● **WHAT THE TASK REQUIRES**:
Could each record be restated word for word?

Data excerpts:
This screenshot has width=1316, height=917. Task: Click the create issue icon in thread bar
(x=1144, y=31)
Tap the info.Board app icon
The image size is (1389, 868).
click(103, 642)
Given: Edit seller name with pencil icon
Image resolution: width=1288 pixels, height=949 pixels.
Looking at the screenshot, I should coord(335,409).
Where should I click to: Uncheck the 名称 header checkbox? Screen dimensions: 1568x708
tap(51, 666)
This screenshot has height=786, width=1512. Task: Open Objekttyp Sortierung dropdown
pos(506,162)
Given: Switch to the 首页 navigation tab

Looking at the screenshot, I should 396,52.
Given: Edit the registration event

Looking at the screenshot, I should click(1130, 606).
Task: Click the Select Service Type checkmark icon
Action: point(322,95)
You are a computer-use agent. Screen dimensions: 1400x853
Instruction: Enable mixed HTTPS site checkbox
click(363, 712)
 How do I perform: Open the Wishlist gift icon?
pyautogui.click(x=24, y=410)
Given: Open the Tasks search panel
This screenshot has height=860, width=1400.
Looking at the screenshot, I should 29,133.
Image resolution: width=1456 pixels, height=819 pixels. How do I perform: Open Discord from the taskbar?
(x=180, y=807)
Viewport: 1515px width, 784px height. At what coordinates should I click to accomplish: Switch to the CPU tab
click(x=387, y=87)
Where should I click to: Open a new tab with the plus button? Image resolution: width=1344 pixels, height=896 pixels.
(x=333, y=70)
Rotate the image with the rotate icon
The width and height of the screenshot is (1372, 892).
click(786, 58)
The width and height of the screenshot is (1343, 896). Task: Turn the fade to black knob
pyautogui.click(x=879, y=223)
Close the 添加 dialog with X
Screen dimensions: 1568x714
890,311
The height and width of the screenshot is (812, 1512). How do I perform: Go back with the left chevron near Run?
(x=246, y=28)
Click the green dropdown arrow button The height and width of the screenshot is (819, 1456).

● **RESPONSE BELOW**:
This screenshot has width=1316, height=917. Task: Click the create issue icon in thread bar
(x=1144, y=31)
Tap the info.Board app icon
The image size is (1389, 868).
click(103, 642)
Given: Edit seller name with pencil icon
Image resolution: width=1288 pixels, height=949 pixels.
Looking at the screenshot, I should coord(335,409).
Where should I click to: Uncheck the 名称 header checkbox? Screen dimensions: 1568x708
tap(51, 666)
This screenshot has height=786, width=1512. Task: Open Objekttyp Sortierung dropdown
pos(506,162)
Given: Switch to the 首页 navigation tab

Looking at the screenshot, I should 396,52.
Given: Edit the registration event

Looking at the screenshot, I should click(1130, 606).
Task: Click the Select Service Type checkmark icon
Action: point(322,95)
You are a computer-use agent. Screen dimensions: 1400x853
Instruction: Enable mixed HTTPS site checkbox
click(363, 712)
 How do I perform: Open the Wishlist gift icon?
pyautogui.click(x=24, y=410)
Given: Open the Tasks search panel
This screenshot has height=860, width=1400.
Looking at the screenshot, I should 29,133.
Image resolution: width=1456 pixels, height=819 pixels. How do I perform: Open Discord from the taskbar?
(x=180, y=807)
Viewport: 1515px width, 784px height. At what coordinates should I click to accomplish: Switch to the CPU tab
click(x=387, y=87)
Where should I click to: Open a new tab with the plus button? Image resolution: width=1344 pixels, height=896 pixels.
(x=333, y=70)
Rotate the image with the rotate icon
The width and height of the screenshot is (1372, 892).
click(786, 58)
The width and height of the screenshot is (1343, 896). Task: Turn the fade to black knob
pyautogui.click(x=879, y=223)
Close the 添加 dialog with X
Screen dimensions: 1568x714
890,311
The height and width of the screenshot is (812, 1512). How do I perform: Go back with the left chevron near Run?
(x=246, y=28)
Click the green dropdown arrow button The height and width of the screenshot is (819, 1456).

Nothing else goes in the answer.